• [Problem]:
Please render the records below as a Markdown table with the columns Row and Record, numbering each row and leaving out blank lines.

[Start]

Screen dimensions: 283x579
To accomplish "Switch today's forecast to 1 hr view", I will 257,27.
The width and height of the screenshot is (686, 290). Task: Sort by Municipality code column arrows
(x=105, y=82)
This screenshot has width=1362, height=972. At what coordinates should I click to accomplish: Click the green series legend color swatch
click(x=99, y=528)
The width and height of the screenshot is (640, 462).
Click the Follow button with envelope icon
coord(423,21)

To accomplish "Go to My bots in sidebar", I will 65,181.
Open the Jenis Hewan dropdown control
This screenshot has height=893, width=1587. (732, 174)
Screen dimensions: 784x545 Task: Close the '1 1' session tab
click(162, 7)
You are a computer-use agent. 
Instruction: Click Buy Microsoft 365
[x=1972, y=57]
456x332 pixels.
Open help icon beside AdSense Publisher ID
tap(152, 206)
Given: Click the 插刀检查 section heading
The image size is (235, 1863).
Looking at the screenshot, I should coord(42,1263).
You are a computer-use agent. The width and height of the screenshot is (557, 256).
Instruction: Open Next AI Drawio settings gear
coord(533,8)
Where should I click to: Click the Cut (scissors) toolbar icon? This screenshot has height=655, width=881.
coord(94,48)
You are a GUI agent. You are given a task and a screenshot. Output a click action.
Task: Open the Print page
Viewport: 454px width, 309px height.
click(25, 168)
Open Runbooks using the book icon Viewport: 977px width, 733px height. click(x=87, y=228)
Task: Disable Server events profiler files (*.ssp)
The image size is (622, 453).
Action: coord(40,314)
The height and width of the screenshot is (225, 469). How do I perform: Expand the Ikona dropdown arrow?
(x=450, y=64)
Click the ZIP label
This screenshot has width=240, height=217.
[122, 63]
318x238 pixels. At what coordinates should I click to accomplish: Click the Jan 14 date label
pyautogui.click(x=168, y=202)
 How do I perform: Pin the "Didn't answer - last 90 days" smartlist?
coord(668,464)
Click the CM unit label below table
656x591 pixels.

[End]

• [Solution to the exercise]:
| Row | Record |
|---|---|
| 1 | Screen dimensions: 283x579 |
| 2 | To accomplish "Switch today's forecast to 1 hr view", I will 257,27. |
| 3 | The width and height of the screenshot is (686, 290). Task: Sort by Municipality code column arrows |
| 4 | (x=105, y=82) |
| 5 | This screenshot has width=1362, height=972. At what coordinates should I click to accomplish: Click the green series legend color swatch |
| 6 | click(x=99, y=528) |
| 7 | The width and height of the screenshot is (640, 462). |
| 8 | Click the Follow button with envelope icon |
| 9 | coord(423,21) |
| 10 | To accomplish "Go to My bots in sidebar", I will 65,181. |
| 11 | Open the Jenis Hewan dropdown control |
| 12 | This screenshot has height=893, width=1587. (732, 174) |
| 13 | Screen dimensions: 784x545 Task: Close the '1 1' session tab |
| 14 | click(162, 7) |
| 15 | You are a computer-use agent.  |
| 16 | Instruction: Click Buy Microsoft 365 |
| 17 | [x=1972, y=57] |
| 18 | 456x332 pixels. |
| 19 | Open help icon beside AdSense Publisher ID |
| 20 | tap(152, 206) |
| 21 | Given: Click the 插刀检查 section heading |
| 22 | The image size is (235, 1863). |
| 23 | Looking at the screenshot, I should coord(42,1263). |
| 24 | You are a computer-use agent. The width and height of the screenshot is (557, 256). |
| 25 | Instruction: Open Next AI Drawio settings gear |
| 26 | coord(533,8) |
| 27 | Where should I click to: Click the Cut (scissors) toolbar icon? This screenshot has height=655, width=881. |
| 28 | coord(94,48) |
| 29 | You are a GUI agent. You are given a task and a screenshot. Output a click action. |
| 30 | Task: Open the Print page |
| 31 | Viewport: 454px width, 309px height. |
| 32 | click(25, 168) |
| 33 | Open Runbooks using the book icon Viewport: 977px width, 733px height. click(x=87, y=228) |
| 34 | Task: Disable Server events profiler files (*.ssp) |
| 35 | The image size is (622, 453). |
| 36 | Action: coord(40,314) |
| 37 | The height and width of the screenshot is (225, 469). How do I perform: Expand the Ikona dropdown arrow? |
| 38 | (x=450, y=64) |
| 39 | Click the ZIP label |
| 40 | This screenshot has width=240, height=217. |
| 41 | [122, 63] |
| 42 | 318x238 pixels. At what coordinates should I click to accomplish: Click the Jan 14 date label |
| 43 | pyautogui.click(x=168, y=202) |
| 44 |  How do I perform: Pin the "Didn't answer - last 90 days" smartlist? |
| 45 | coord(668,464) |
| 46 | Click the CM unit label below table |
| 47 | 656x591 pixels. |